#### Instructions to follow:
Only the lines below from the one containing "Task: Open ChadsPride's profile in likes bar" to the one containing "Given: Click the driver extraction path field" should be repeated, both included and unchanged.

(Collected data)
::::::::

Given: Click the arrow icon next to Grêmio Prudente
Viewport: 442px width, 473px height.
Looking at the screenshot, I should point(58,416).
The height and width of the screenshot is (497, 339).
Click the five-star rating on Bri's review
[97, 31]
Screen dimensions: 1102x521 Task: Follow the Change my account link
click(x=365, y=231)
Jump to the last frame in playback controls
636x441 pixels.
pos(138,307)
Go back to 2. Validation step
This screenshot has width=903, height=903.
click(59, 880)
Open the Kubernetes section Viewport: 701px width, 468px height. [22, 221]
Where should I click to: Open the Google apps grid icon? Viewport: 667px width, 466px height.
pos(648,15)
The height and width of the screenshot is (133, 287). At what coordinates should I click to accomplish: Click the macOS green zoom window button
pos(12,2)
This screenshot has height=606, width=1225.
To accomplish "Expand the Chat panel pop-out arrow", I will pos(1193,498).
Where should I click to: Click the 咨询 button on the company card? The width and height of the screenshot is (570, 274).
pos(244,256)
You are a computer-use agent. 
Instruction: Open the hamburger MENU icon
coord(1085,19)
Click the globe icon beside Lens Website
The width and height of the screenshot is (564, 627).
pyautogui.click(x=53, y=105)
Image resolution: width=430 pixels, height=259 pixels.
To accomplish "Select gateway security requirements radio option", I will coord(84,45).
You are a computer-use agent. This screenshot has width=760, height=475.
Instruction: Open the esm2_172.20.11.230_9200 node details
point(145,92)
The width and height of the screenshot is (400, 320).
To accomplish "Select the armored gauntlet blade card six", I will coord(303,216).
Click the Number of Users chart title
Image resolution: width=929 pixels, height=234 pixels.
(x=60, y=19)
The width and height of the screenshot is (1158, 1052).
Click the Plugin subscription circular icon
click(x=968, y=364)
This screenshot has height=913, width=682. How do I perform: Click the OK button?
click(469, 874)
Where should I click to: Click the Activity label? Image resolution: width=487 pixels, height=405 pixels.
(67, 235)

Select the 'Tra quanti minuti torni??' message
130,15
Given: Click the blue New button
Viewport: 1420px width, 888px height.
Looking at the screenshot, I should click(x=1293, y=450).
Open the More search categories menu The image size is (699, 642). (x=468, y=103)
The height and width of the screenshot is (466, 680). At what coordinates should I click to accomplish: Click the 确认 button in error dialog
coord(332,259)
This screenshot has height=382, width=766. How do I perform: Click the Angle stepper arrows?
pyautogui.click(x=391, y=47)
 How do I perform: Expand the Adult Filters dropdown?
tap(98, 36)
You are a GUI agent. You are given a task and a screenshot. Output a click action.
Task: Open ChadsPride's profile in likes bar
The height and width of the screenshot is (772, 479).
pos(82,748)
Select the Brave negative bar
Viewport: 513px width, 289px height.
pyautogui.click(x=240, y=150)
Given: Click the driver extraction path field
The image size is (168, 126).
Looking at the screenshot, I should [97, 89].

::::::::

#### Response area:
Task: Open ChadsPride's profile in likes bar
The height and width of the screenshot is (772, 479).
pos(82,748)
Select the Brave negative bar
Viewport: 513px width, 289px height.
pyautogui.click(x=240, y=150)
Given: Click the driver extraction path field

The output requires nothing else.